■ Activity
Repeat nothing but the lines below running from the one containing "Instruction: Select the 控件 toggle option" to the one containing "Screen dimensions: 362x244". Keep both end lines.

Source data
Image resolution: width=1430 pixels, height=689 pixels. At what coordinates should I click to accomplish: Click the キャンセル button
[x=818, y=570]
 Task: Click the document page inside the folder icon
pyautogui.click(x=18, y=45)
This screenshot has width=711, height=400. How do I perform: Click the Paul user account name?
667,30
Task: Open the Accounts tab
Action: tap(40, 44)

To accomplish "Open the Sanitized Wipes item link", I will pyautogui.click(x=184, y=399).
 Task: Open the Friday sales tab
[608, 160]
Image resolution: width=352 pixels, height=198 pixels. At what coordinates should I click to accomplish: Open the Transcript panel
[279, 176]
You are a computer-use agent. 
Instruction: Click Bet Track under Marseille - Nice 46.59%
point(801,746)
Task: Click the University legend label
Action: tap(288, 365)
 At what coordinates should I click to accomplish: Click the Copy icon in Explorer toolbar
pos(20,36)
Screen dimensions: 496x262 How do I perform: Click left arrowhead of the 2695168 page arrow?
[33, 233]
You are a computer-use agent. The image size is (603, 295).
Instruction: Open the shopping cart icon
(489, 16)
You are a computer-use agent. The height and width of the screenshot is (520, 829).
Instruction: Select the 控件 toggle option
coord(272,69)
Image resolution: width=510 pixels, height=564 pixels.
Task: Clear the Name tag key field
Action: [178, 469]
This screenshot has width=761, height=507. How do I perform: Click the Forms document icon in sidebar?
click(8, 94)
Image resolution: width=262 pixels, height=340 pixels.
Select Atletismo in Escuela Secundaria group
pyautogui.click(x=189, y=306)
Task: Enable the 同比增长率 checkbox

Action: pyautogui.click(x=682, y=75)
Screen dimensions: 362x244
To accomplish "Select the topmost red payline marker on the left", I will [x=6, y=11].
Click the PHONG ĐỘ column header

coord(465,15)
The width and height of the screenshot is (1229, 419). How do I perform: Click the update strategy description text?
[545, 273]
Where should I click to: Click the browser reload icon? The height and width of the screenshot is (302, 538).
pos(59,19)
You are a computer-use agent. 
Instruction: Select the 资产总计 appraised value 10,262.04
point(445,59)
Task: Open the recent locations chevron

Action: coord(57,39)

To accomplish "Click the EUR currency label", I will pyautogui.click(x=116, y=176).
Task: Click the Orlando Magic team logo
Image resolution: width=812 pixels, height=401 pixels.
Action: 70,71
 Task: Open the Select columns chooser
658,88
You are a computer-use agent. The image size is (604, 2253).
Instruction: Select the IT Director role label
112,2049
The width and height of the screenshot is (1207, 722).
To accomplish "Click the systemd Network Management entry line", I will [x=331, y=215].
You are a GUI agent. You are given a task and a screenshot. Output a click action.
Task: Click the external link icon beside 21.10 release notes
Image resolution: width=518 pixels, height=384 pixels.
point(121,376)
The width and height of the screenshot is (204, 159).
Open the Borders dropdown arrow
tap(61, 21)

■ Output of the task
Instruction: Select the 控件 toggle option
coord(272,69)
Image resolution: width=510 pixels, height=564 pixels.
Task: Clear the Name tag key field
Action: [178, 469]
This screenshot has width=761, height=507. How do I perform: Click the Forms document icon in sidebar?
click(8, 94)
Image resolution: width=262 pixels, height=340 pixels.
Select Atletismo in Escuela Secundaria group
pyautogui.click(x=189, y=306)
Task: Enable the 同比增长率 checkbox

Action: pyautogui.click(x=682, y=75)
Screen dimensions: 362x244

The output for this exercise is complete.